Segment Open

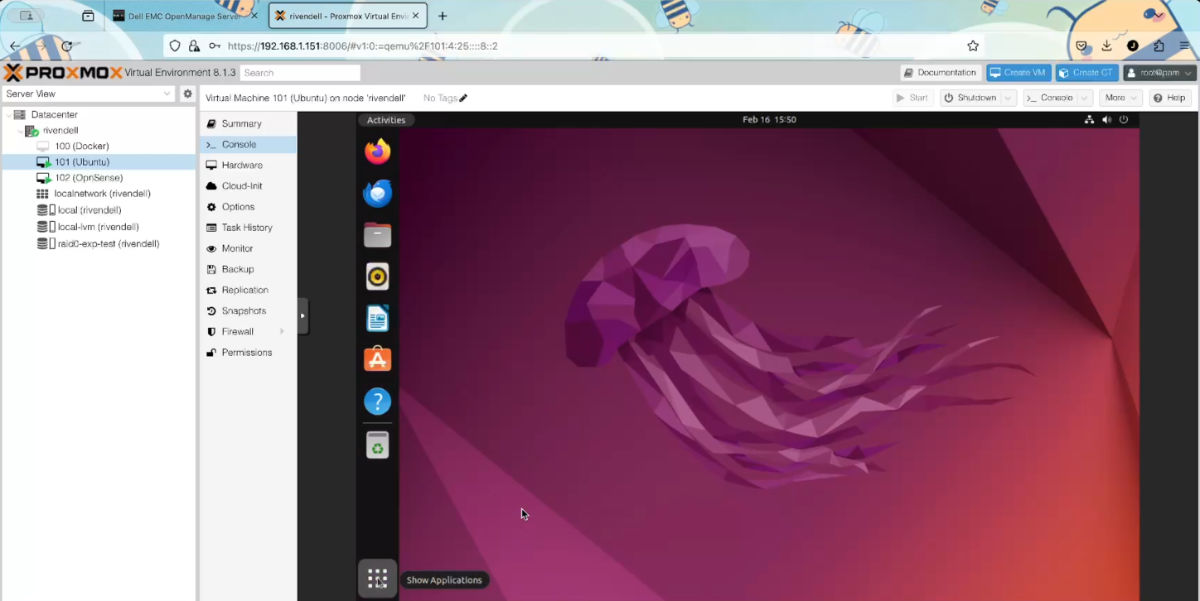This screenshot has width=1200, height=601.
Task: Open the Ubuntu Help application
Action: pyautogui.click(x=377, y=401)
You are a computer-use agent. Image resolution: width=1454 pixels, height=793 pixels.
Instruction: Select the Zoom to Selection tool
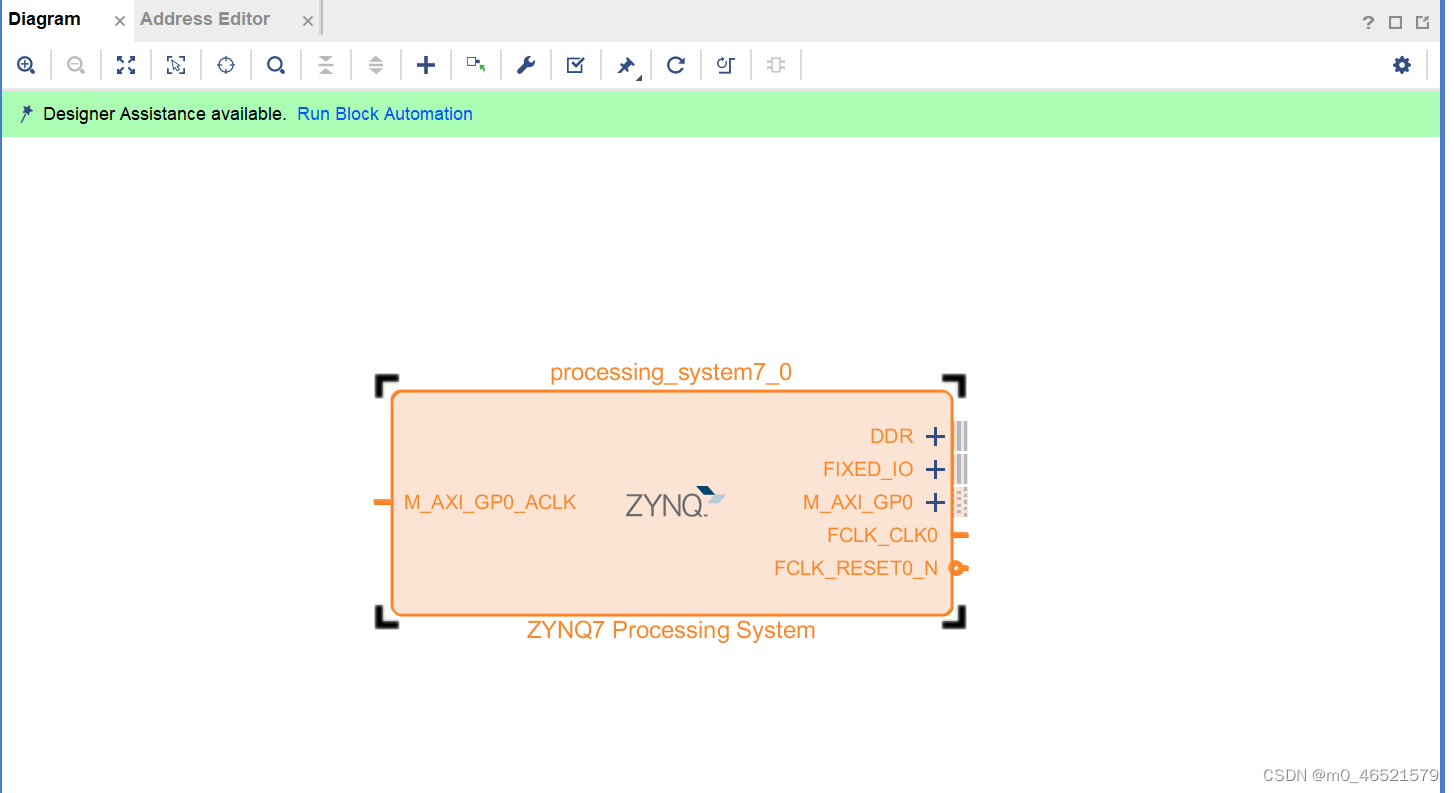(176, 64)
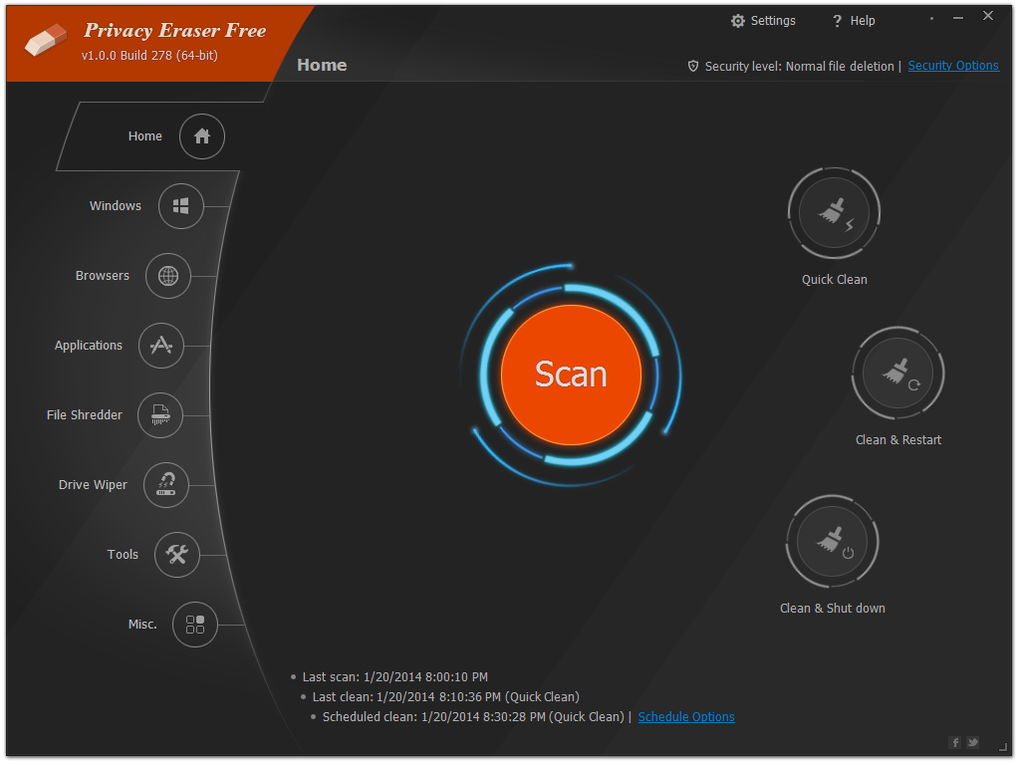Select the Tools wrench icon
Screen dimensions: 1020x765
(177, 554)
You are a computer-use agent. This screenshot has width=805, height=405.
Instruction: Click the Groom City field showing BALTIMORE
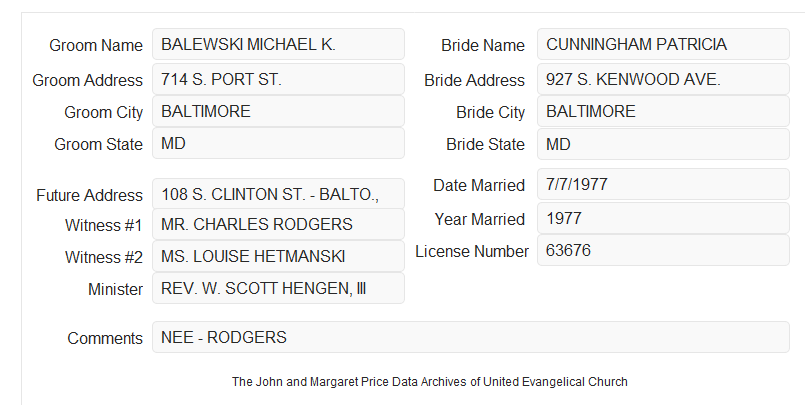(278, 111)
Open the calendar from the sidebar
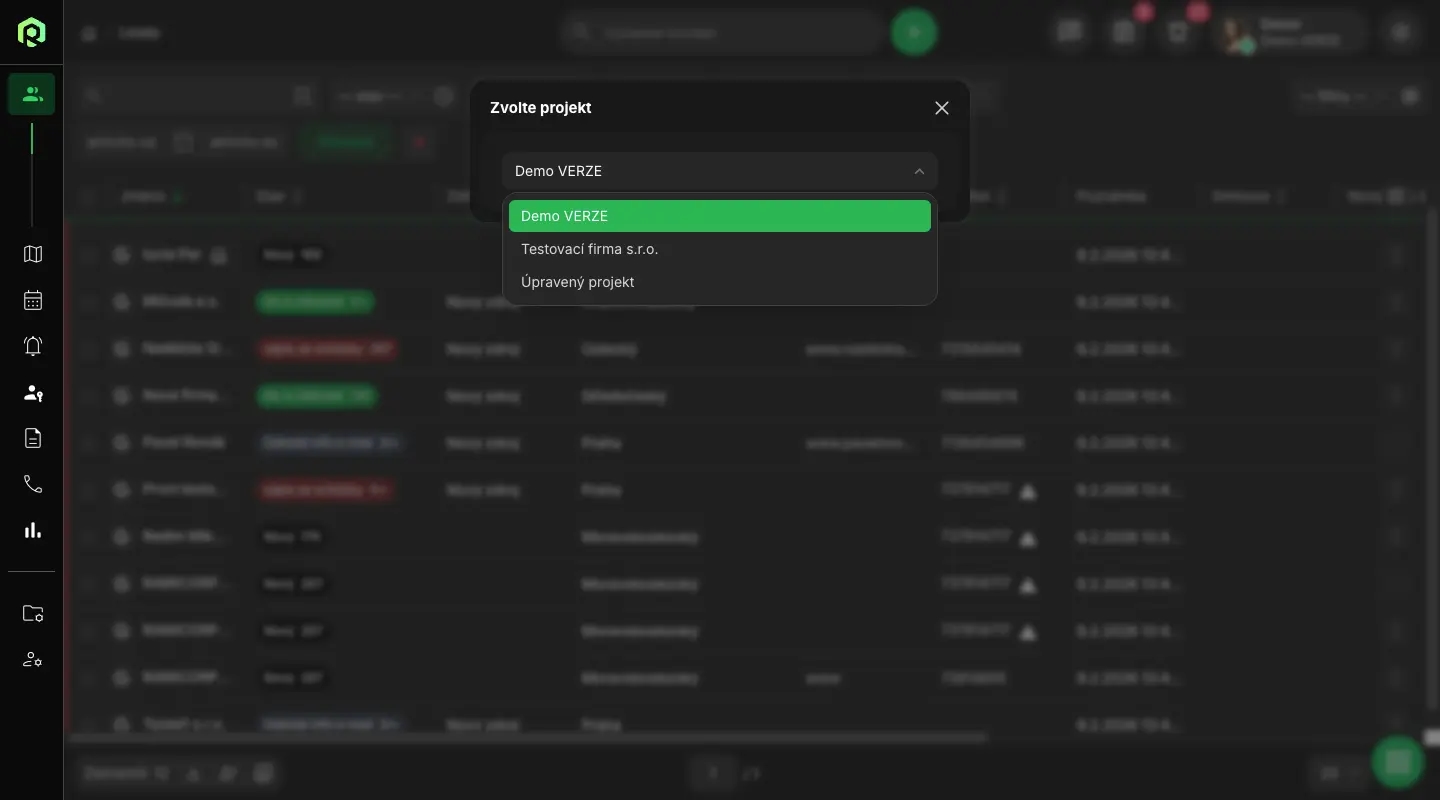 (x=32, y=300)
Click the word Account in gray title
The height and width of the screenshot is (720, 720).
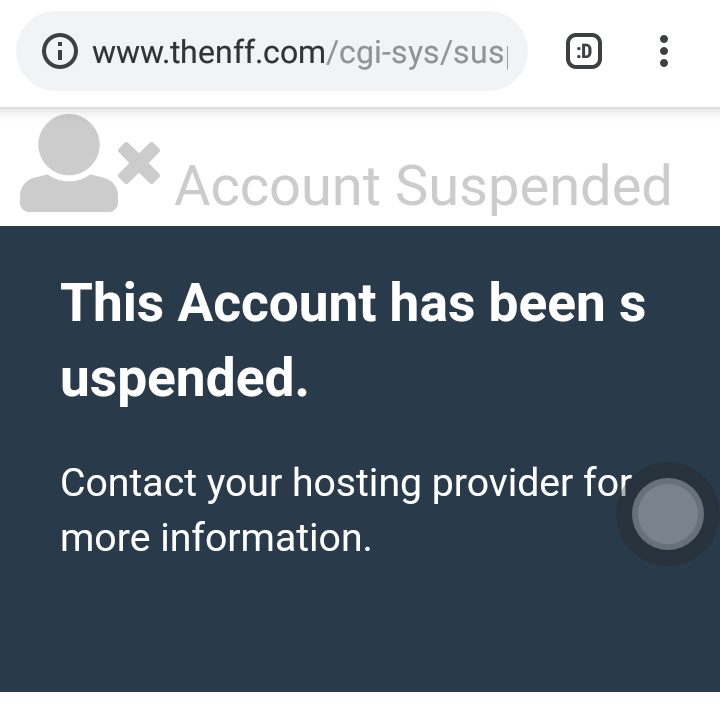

Segment Closed

**WHAT THE TASK ASKS**
Pick every line from the listing holding the string "computer", and copy it.

**ANSWER BELOW**
You are a computer-use agent. Image resolution: width=1454 pixels, height=793 pixels.
You are a computer-use agent. This screenshot has width=805, height=405.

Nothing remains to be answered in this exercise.